* PROBLEM SET:
A – Answer these questions using the Sutter's Mill page:
(i) In which town was Johann August Sutter born?
(ii) Who glimpsed the twinkle of gold while a sawmill was being built in the Sierra Nevada foothills?
(iii) Why were the gold-seekers called "49ers"?
B – Echo the passage of the Sutter's Mill page that starts at the words "His quest came" and ends after the words "nucleus of California.".

* QUOTED TEXT:
● ● ● ● ●

| Max Kade/SGAS Home Page | German-American Historic Sites and Museuems Page |

Sutter's Mill and the Goldrush
California, Coloma


Johann August Sutter was born in Kandern in the southern Black Forest. 1833 he lived with his wife and four children in Burgdorf, a small Swiss town. In 1834 he emigrated, without his family, to America and became a citizen. In 1841 Sutter moved to California to fulfill his lifelong dream of cultivating the land. He received a land grant of app. 47,000 acres for his New Helvetia. In 1844 he was appointed captain in the California militia and awarded an additional 96,800 acres of land. By 1848 he was the richest man in California and had earned the nickname "The Emperor of California."

His quest came to a sudden end when, early in 1848 Jim Marshall, the boss carpenter of a crew of Maidu Indians and transient Mormon settlers, who were building a sawmill in the foothills of the Sierra Nevada, glimpsed the metallic twinkle of gold. This resulted in profound changes in California, America, and the entire world.

The spot near Coloma, where Marshall found the gold, is today:
Marshall Gold Discovery State Historic Park

The "gold" word spread eastward, and by 1849 thousands were en route to California and converged on the American River-some 50 miles from Sacramento-where Marshall first saw the shiny metal. The gold-seekers were dubbed "49ers" because most left home in 1849. They were not only Americans. The Gold Rush attracted gold-seekers from nearly every country in the world-people who stayed to form the multi-cultural nucleus of California.

● ● ● ● ●

* DATASET CONTENT:
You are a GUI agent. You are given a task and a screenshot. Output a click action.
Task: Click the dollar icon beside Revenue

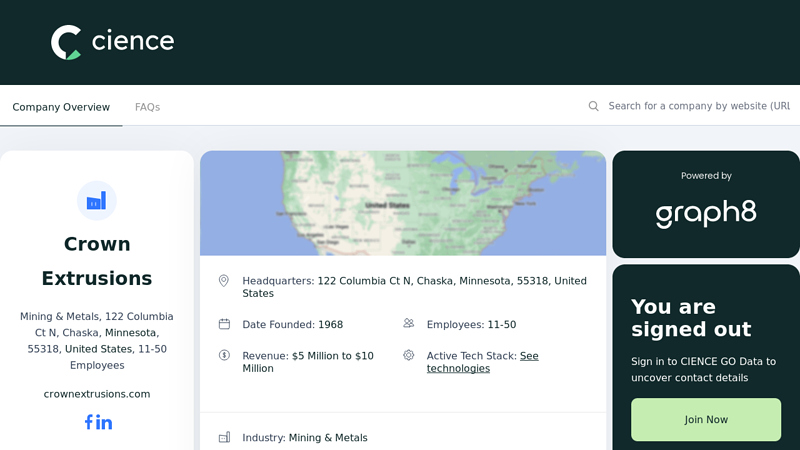[224, 355]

● ● ● ● ●

* CORRECT ANSWERS:
A –
(i) Kandern, in the southern Black Forest.
(ii) Jim Marshall, the boss carpenter of the crew building the sawmill.
(iii) Most of them left home in 1849.

B –
His quest came to a sudden end when, early in 1848 Jim Marshall, the boss carpenter of a crew of Maidu Indians and transient Mormon settlers, who were building a sawmill in the foothills of the Sierra Nevada, glimpsed the metallic twinkle of gold. This resulted in profound changes in California, America, and the entire world.

The spot near Coloma, where Marshall found the gold, is today:
Marshall Gold Discovery State Historic Park

The "gold" word spread eastward, and by 1849 thousands were en route to California and converged on the American River-some 50 miles from Sacramento-where Marshall first saw the shiny metal. The gold-seekers were dubbed "49ers" because most left home in 1849. They were not only Americans. The Gold Rush attracted gold-seekers from nearly every country in the world-people who stayed to form the multi-cultural nucleus of California.